Edward Blum has founded several nonprofit public-interest legal organizations that have helped secure several major legal victories against policies and practices that accord preferences to people based on race. The groups include the Project on Fair Representation, Students for Fair Admissions, and the new American Alliance for Equal Rights. 

Their most-prominent wins are the U.S. Supreme Court decisions in Students for Fair Admissions v. Harvard and Students for Fair Admissions v. University of North Carolina earlier this year. In the cases, the Court held that Harvard’s and the University of North Carolina’s race-conscious admissions processes violated the Equal Protection Clause of the Constitution’s 14th Amendment.

The victories were decades in the making, and Blum’s, the groups’, and the plaintiffs’ pursuit of them required much patience and a very high tolerance of criticism and scrutiny. Some of the patience was required in approaching and dealing with philanthropies. And some of the tolerance of criticism was required when it was levied against the groups for the level and nature of their funding. 

The winsome Blum was kind enough to join me for a conversation earlier this month. In the first part of our discussion, which is here, he talks about the challenges of raising money for public-interest law and the mismatch between the perception and the reality of some of that funding.

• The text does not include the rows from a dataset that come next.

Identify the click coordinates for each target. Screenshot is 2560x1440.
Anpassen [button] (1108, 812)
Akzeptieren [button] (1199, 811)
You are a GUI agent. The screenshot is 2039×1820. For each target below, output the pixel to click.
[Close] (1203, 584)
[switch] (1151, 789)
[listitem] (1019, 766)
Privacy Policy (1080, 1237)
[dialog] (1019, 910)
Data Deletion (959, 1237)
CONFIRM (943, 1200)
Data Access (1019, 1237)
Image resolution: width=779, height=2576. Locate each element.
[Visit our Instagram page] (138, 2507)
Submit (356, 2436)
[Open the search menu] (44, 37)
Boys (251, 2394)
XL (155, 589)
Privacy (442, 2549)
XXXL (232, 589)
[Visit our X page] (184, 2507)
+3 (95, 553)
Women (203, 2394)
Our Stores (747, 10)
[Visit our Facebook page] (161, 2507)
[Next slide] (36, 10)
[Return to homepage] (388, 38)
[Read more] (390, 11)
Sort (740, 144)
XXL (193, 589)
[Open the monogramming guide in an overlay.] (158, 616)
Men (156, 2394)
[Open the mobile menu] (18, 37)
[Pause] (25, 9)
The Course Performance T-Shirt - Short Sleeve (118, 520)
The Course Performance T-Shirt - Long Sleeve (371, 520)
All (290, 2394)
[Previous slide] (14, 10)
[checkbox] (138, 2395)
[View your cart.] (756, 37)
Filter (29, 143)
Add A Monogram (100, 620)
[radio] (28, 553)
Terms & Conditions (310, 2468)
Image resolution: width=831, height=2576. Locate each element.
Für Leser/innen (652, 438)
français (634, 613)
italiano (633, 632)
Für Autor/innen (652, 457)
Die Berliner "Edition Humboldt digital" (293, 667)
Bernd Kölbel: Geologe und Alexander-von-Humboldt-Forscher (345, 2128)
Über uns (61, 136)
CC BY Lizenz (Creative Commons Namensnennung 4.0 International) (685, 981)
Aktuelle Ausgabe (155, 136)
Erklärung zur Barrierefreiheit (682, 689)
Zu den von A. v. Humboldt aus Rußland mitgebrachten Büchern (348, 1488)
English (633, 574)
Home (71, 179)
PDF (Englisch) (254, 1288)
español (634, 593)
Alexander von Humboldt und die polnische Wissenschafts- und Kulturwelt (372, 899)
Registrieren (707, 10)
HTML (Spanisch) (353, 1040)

The edited, almost nine-and-a-half-minute video below is the second part, during which he discusses his groups’ current and contemplated activities in the wake of the Supreme Court victories, as well as the future of public-interest law in general.

Blum mentions wanting to hire an executive director for the American Alliance for Equal Rights and cites some of its new cases against race-based programs at venture-capital and law firms. “The courts will still have a final say,” he says, in how this all “is adjudicated, but at least it looks like one firm is willing to admit what they have done is wrong and change it.”

As for yet other contexts, “I’m not out here trying to drum up business for the American legal profession,” according to Blum, “but the landscape has changed. Private foundations should have a good long meeting” and “ask for a memorandum in light of the Students for Fair Admissions cases. Is there something that we need to be aware of [in] how we hire, how we make grants?”

And as for the future of public-interest law, “I’m gratified by this,” he concludes.

It’s the law of unintended consequences. Now that the Supreme Court has kind of opened the doctrinal running field, if you will, our friends in the public-interest legal sphere seem to be energized. … It seems to be percolating through the center-right, libertarian, public-interest legal space. Our friends on the left are now going to be playing defense, which is a new position for them to be in really for the last, probably for the last 50 years. They have played offense and played it quite well. Now I think the landscape has changed for both sides.